#### MATERIAL SHOWN
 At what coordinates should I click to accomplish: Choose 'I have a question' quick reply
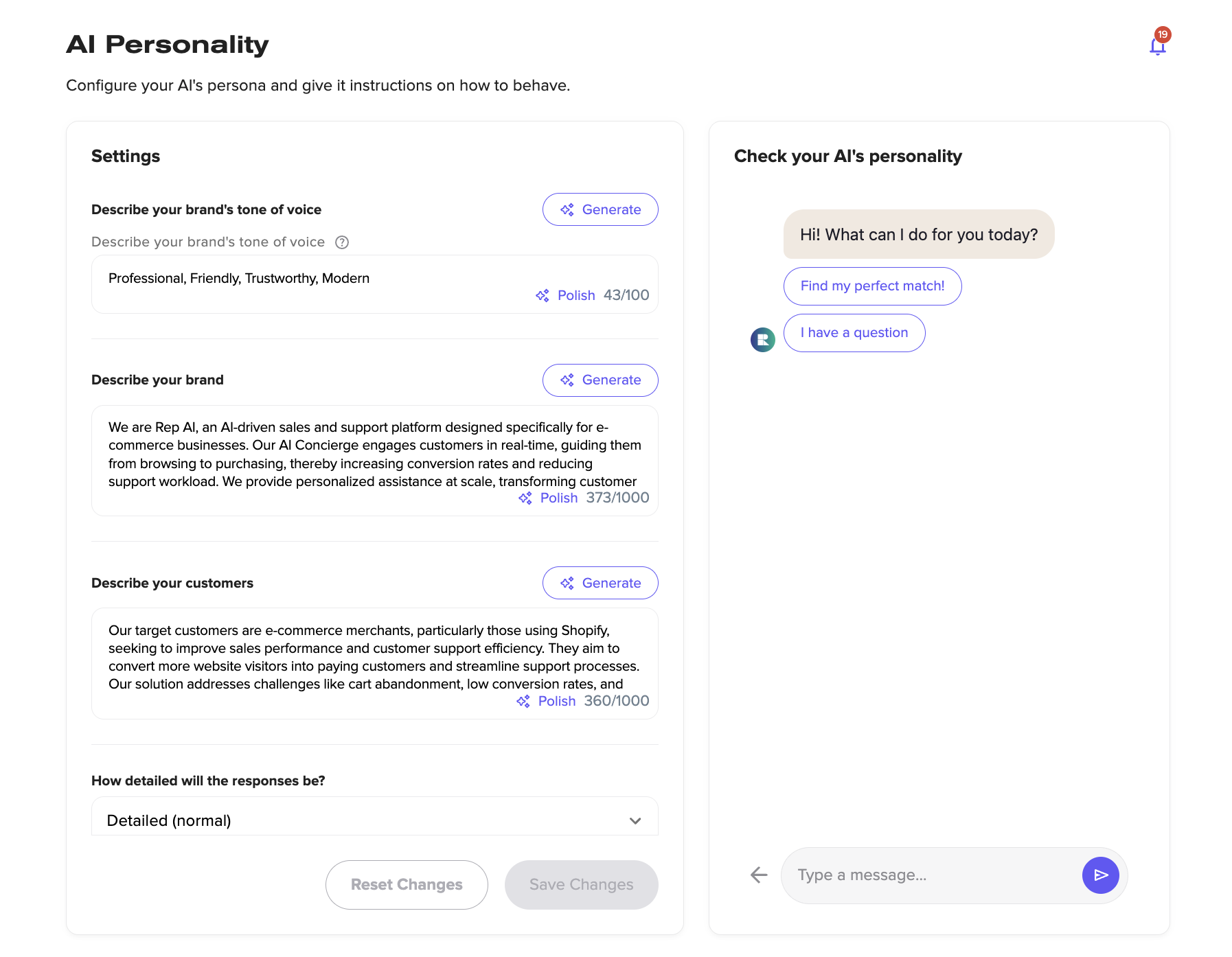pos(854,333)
---
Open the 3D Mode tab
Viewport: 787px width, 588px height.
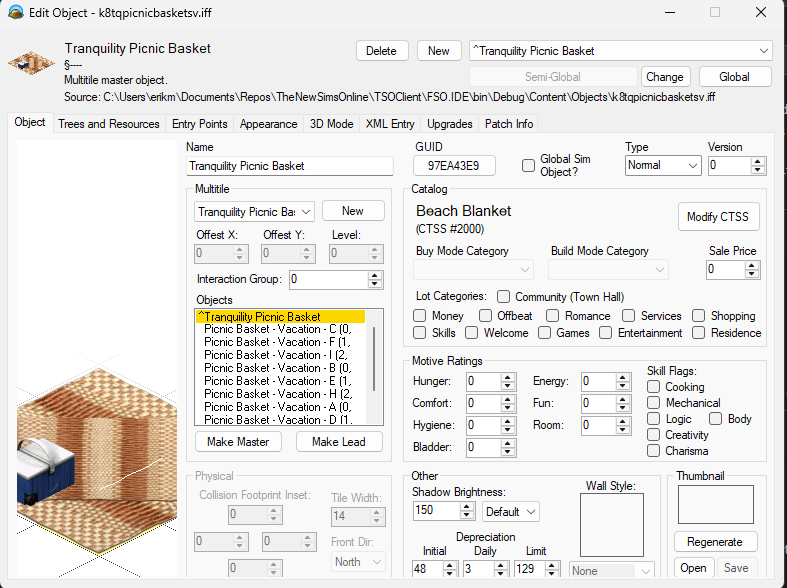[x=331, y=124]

#### EXERCISE DIRECTIONS
In the part of the material that opens with the line containing "At what coordinates" and closes with the line containing "pos(854,333)", change "quick reply" to "chat option" and give those lines again with everything else unchanged. Leave the pictures out of your answer.

#### ANSWER BELOW
 At what coordinates should I click to accomplish: Choose 'I have a question' chat option
pos(854,333)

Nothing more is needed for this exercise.